-- Data follows --

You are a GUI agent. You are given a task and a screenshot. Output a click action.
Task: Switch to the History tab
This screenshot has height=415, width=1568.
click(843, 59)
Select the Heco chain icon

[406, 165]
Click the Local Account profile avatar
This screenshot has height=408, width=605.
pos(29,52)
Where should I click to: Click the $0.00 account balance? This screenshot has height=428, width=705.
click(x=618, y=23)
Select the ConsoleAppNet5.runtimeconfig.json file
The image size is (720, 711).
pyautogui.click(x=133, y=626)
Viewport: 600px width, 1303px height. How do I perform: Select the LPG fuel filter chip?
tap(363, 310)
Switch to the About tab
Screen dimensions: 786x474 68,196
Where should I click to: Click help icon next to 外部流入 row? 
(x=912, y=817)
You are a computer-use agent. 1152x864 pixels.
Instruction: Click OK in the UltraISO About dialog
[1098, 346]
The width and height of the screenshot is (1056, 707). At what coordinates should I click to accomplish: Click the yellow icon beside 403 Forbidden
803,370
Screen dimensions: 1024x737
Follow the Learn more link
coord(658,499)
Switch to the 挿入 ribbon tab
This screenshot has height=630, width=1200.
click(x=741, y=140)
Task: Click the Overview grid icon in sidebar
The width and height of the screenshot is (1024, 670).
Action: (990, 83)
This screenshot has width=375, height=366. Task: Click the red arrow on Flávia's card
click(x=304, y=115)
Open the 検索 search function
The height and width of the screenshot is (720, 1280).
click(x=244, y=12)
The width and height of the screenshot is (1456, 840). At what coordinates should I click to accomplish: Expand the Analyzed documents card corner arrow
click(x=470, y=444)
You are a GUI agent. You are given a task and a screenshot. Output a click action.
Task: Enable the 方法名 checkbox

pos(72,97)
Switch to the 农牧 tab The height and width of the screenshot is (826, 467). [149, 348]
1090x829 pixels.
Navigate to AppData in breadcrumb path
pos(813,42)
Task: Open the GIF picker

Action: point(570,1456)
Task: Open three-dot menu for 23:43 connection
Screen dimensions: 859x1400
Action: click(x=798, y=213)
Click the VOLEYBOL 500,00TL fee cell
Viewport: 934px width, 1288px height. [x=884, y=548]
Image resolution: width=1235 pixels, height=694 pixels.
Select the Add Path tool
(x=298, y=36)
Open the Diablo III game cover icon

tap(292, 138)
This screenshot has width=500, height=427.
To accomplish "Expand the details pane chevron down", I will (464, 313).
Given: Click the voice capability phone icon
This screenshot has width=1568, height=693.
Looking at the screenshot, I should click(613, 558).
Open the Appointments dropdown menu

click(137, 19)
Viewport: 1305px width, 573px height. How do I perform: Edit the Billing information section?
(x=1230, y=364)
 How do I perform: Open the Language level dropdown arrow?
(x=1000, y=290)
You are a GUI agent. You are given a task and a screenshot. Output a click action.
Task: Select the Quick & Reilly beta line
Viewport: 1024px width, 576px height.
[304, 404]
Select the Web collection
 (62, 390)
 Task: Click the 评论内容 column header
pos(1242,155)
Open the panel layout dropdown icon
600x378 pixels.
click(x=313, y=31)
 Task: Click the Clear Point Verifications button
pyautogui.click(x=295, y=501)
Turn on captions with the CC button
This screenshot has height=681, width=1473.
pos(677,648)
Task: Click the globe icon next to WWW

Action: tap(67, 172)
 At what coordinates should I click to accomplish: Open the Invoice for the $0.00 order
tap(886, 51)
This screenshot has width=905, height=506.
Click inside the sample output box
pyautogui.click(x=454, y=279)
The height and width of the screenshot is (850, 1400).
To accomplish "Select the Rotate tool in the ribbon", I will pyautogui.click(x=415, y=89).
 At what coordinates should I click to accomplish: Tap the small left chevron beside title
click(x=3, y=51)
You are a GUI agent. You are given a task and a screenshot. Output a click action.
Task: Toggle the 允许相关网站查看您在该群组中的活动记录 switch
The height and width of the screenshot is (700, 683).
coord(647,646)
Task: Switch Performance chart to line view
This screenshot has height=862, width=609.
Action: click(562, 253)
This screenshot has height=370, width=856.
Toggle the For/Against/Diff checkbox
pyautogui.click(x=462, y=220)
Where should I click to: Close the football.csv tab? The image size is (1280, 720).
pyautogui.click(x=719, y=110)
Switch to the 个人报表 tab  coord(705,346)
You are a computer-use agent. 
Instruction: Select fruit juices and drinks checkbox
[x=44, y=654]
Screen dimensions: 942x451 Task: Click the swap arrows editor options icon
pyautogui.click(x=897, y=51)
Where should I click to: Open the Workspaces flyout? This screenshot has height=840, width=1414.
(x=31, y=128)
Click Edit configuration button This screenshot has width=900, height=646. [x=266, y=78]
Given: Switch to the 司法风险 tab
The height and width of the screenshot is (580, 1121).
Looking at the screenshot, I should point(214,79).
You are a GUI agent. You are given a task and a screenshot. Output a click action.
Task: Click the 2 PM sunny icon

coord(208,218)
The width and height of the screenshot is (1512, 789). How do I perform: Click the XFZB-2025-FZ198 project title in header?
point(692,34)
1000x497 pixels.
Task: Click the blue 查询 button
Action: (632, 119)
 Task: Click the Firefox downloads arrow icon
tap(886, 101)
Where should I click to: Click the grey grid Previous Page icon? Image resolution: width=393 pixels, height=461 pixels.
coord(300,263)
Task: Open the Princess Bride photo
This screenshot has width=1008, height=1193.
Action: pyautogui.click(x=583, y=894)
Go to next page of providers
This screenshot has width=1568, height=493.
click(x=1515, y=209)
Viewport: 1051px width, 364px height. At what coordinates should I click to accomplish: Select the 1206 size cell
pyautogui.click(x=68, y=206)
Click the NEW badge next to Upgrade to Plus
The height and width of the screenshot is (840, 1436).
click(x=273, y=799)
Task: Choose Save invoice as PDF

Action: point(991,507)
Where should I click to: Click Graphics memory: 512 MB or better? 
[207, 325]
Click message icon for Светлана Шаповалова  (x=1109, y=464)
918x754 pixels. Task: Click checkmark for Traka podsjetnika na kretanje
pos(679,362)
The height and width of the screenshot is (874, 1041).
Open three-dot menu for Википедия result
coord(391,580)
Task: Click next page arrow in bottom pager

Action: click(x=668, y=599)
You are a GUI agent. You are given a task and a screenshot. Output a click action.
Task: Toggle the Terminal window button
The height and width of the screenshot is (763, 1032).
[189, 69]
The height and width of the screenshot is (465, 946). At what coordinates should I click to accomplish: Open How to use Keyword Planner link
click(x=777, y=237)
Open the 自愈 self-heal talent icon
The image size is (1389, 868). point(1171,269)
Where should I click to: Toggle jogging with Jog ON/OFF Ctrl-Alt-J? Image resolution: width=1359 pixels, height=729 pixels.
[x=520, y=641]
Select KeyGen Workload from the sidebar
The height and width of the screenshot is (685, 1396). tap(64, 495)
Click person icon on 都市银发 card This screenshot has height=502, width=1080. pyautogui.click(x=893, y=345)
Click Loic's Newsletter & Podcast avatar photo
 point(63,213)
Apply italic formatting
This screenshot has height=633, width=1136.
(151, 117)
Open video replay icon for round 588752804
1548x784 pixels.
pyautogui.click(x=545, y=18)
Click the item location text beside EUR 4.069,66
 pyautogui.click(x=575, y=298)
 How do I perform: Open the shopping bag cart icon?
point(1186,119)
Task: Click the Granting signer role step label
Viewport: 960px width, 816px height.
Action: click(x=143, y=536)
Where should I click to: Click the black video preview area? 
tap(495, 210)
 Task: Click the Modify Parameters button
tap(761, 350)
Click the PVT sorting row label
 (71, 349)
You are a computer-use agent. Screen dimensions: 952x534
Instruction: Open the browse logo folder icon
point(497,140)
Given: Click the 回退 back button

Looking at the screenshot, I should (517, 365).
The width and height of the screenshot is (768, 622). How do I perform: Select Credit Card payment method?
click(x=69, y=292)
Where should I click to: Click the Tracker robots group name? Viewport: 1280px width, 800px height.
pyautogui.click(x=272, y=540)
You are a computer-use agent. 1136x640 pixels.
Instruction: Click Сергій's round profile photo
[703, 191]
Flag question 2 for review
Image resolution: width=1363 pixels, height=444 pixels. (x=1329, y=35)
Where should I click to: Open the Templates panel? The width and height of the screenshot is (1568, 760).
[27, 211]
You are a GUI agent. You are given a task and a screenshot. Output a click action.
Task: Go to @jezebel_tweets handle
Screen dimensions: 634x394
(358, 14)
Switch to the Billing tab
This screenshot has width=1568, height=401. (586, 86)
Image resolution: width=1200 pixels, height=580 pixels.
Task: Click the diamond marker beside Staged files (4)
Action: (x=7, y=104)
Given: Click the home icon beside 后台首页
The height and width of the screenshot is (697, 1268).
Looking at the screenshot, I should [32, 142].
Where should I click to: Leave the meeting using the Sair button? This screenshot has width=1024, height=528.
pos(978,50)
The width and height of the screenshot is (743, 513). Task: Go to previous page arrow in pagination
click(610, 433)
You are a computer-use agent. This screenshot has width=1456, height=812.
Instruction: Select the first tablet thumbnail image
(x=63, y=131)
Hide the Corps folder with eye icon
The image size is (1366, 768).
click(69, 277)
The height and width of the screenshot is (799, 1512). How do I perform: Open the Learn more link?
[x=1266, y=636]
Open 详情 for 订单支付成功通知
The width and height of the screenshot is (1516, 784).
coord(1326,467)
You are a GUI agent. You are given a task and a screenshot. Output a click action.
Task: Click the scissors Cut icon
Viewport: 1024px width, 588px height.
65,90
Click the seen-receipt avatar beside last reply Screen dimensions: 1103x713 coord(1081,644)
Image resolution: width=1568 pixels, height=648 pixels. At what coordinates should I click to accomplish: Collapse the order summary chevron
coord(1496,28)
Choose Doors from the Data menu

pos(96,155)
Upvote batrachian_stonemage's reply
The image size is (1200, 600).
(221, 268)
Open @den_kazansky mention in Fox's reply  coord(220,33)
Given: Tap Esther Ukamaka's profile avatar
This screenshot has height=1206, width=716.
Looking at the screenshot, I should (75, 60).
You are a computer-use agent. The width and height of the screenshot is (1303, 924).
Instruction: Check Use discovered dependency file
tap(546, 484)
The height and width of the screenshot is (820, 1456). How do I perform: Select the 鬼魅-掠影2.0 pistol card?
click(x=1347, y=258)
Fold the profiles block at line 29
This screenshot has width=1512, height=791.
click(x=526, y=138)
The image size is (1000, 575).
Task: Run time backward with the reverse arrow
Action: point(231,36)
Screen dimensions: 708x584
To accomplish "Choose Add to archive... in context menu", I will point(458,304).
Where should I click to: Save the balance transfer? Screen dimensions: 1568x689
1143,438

-- Data concluded --

▶ **Work task**
Would you return all lines from the preceding listing that contain the word "ribbon"?

▶ **Response to the task**
Switch to the 挿入 ribbon tab
To accomplish "Select the Rotate tool in the ribbon", I will pyautogui.click(x=415, y=89).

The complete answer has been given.